The other path that should lead us to a ‘Stabilized Earth’ (Steffen et al. 2018), is technically feasible according to Earth Systems and climate and energy scientists (Grubb 2014; Millar et al. 2017; Steffen et al. 2018; IPCC 2018). The real barrier is the present fossil- fuel based socioeconomic system (aka ‘fossil-fuel capitalism’), which was built up step by step over two-and-a-half centuries (McNeil and Engelke 2016; Malm 2016) and which now must be comprehensively overhauled in just 30 years, and not in a few countries, but globally. Such radical change does not square with the ‘hand-off’ mindset of most economists and policymakers (Sachs 2008).
There are at least four reasons why we have to discard the prevalent market-oriented belief system, in which government intervention and non-market modes of coordination and decision-making are by definition inferior to the market mechanism and will mostly fail to achieve what they intend to bring about (Sachs 2016).

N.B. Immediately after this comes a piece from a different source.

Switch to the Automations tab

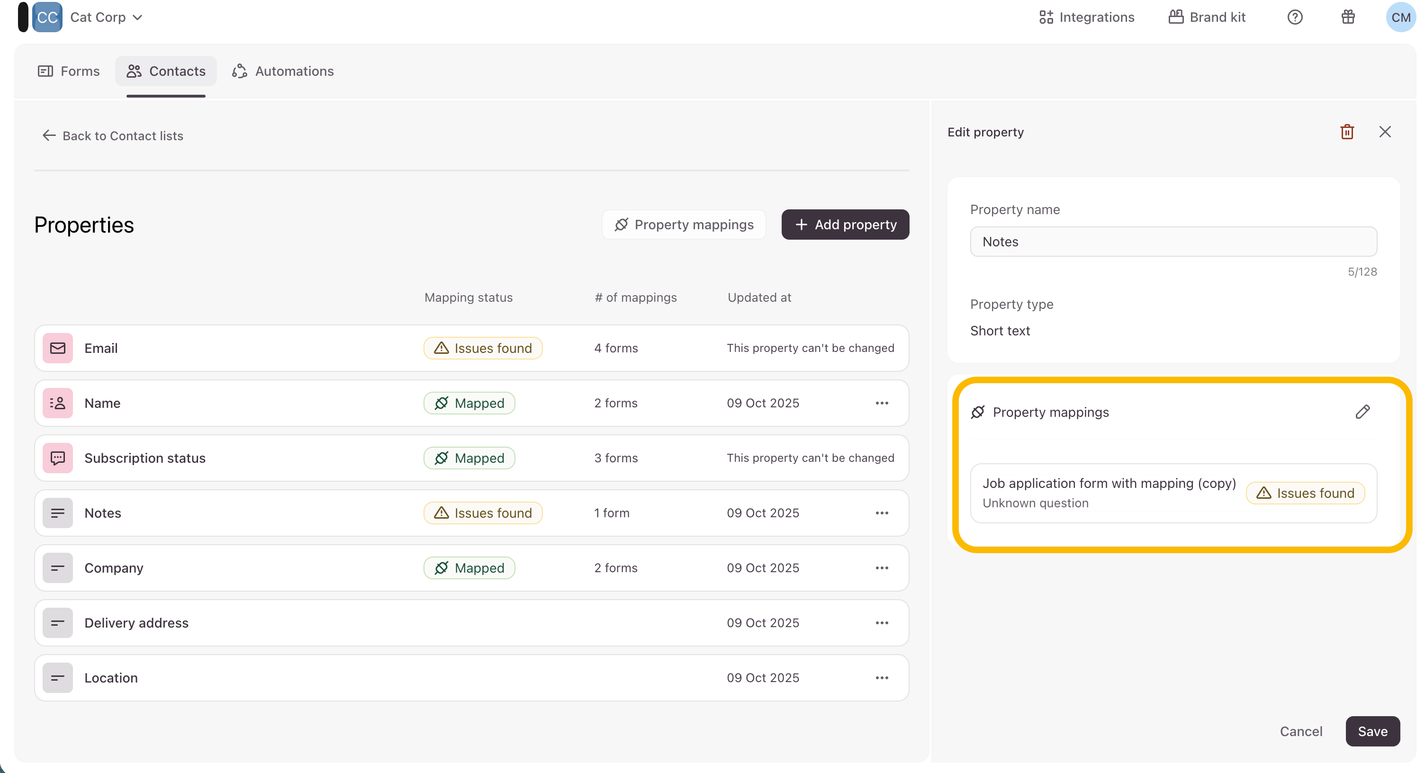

First, a deep overhaul of energy systems and production and consumption structures cannot be done through small incremental steps, but requires disruptive system-wide re-engineering. Market prices give short-term (often myopic) signals only for incremental change and can block larger, non-marginal steps in innovation and economic restructuring (Wade 2018). If markets plan only 10-15 years ahead, as is typical in the energy sector, rather than 50 or more years (as is needed now), they will tend to make poor system-related choices; electricity providers will move from coal to lower-carbon natural gas, for example, but continue to underinvest in the much more decisive shift to (zero-carbon) renewable energy.
Second, there are still large technological uncertainties in moving to a low-carbon energy system—and the radical innovation needed is beyond the capacities of even very large firms (Mazzucato and Semieniuk 2018). What is needed, writes the Global Apollo Programme (2015, p. 12), is “the application of basic science to produce fundamental disruptive technical change of the kind we have seen in telecommunications and IT. Those revolutions all began with publicly supported Research, Development & Demonstration.”
Third, climate stabilization requires international cooperation in emission reduction, mission-oriented investment in the renewable energy transition, technology development and dissemination, and the sharing of the global burden of fighting global warming (Stiglitz 2008).
Finally, powerful vested interests in the fossil-fuel industry are resisting change.